• Using the information:
**1.** Retype the portion of the passage on Microsoft Edge's market share from "Now, Microsoft Edge" up to and including "with only 1.7-percent.".
**2.** In the passage on Microsoft Edge's market share, what was Edge's share of the market as of March 2021, according to StatCounter?

• Given passage:
= Beginning of Section =

Microsoft Edge has slowly grown in market share throughout the past year, creeping closer and closer to Safari’s shaky grasp on second place. Though the Microsoft browser got off to a rocky start last year, Edge can now stand firmer against the stalwarts of the industry, owing to its new Chromium-based system and the effects of the pandemic on the tech world. In the meantime, every other browser except Google Chrome has volleyed back and forth against each other in the standings.
Codenamed Spartan at first, Microsoft Edge was a completely different entity when it launched back in 2015. At the time, Edge was meant to replace Internet Explorer as Microsoft Windows’ default browser, while still staying perilously close to the latter’s tradition. Coupled with Google Chrome’s dominance during those years, the Edge browser never amounted to much more than a better version of Internet Explorer. However, early last year, Microsoft started a major change in strategy for the relatively new browser. Instead of going up against its rival, Edge adopted a new Chromium-based engine, changing the browser’s trajectory for the year.
Now, Microsoft Edge stands as the browser with the third-largest market share among desktop users globally. According to statistics site StatCounter, Edge had captured 8.03-percent of the market share as of March 2021, up from a paltry 0.57-percent in March 2020. In comparison, Apple’s Safari has 10.11-percent, up from last year’s 8.93-percent. For reference, the global leader Google Chrome still holds a towering 67.14-percent of the market share. Firefox is following close behind Edge with 7.95-percent while Internet Explorer trails with only 1.7-percent.
Why Is Edge Now Doing So Well?

= End of Section =

(Saved entries)

= Beginning of Section =

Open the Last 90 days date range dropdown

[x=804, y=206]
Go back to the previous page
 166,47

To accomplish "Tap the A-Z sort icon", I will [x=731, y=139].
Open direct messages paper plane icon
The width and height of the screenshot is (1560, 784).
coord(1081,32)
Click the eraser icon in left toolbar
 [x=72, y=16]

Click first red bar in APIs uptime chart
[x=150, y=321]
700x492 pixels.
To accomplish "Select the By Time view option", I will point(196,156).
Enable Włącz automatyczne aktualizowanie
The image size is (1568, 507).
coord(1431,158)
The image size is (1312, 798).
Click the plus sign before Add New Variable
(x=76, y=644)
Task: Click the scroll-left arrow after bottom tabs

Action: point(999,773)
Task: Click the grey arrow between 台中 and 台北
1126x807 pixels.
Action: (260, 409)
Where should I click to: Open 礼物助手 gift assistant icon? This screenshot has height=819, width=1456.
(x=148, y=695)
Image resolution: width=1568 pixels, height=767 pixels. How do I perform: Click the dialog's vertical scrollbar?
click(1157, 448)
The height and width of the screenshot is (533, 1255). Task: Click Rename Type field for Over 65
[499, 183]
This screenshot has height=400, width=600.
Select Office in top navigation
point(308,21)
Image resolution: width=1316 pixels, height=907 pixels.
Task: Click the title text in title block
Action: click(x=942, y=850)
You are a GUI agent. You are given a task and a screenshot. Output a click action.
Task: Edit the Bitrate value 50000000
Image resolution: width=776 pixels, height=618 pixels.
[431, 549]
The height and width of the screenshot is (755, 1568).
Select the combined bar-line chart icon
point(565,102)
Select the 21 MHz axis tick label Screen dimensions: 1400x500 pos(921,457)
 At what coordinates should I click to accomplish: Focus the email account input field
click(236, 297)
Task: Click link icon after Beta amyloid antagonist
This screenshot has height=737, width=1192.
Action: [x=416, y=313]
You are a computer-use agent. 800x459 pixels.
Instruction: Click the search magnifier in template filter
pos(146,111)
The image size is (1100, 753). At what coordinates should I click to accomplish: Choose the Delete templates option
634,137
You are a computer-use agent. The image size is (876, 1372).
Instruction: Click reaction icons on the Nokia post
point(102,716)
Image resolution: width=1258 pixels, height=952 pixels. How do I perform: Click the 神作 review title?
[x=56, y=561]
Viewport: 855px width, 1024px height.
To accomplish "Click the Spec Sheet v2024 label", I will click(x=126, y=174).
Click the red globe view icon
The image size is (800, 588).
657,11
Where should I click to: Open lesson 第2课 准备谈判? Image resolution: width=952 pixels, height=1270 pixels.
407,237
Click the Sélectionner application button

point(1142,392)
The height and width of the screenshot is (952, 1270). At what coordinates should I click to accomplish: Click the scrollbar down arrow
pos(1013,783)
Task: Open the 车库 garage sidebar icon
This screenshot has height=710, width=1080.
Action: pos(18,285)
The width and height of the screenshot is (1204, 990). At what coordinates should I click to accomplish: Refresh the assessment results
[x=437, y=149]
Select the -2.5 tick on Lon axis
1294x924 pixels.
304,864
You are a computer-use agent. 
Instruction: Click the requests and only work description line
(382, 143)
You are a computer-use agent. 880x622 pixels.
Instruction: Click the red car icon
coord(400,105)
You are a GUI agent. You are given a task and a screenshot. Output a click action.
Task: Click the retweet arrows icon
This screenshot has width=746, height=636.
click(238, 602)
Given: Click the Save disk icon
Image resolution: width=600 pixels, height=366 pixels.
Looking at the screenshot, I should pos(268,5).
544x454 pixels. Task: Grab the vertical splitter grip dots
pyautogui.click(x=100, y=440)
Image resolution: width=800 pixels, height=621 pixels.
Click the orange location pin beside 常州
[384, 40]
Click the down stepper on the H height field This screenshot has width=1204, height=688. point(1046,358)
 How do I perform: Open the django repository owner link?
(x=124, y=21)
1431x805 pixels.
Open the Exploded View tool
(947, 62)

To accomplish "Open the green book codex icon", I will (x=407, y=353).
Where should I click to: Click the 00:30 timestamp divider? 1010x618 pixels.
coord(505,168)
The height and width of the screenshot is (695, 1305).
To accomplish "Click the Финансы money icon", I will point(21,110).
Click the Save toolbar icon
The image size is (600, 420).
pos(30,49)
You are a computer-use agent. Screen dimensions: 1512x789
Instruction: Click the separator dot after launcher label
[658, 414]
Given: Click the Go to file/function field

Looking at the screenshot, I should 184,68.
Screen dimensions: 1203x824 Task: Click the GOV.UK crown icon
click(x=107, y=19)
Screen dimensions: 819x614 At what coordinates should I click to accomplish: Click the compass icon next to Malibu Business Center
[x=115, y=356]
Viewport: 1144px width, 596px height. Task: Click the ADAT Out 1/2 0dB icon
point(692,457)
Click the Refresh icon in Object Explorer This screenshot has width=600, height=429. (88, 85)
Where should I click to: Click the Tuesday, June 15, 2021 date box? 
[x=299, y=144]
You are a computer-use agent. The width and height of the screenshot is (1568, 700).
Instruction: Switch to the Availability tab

= End of Section =

• Problem solutions:
**1.**
Now, Microsoft Edge stands as the browser with the third-largest market share among desktop users globally. According to statistics site StatCounter, Edge had captured 8.03-percent of the market share as of March 2021, up from a paltry 0.57-percent in March 2020. In comparison, Apple’s Safari has 10.11-percent, up from last year’s 8.93-percent. For reference, the global leader Google Chrome still holds a towering 67.14-percent of the market share. Firefox is following close behind Edge with 7.95-percent while Internet Explorer trails with only 1.7-percent.

**2.** 8.03 percent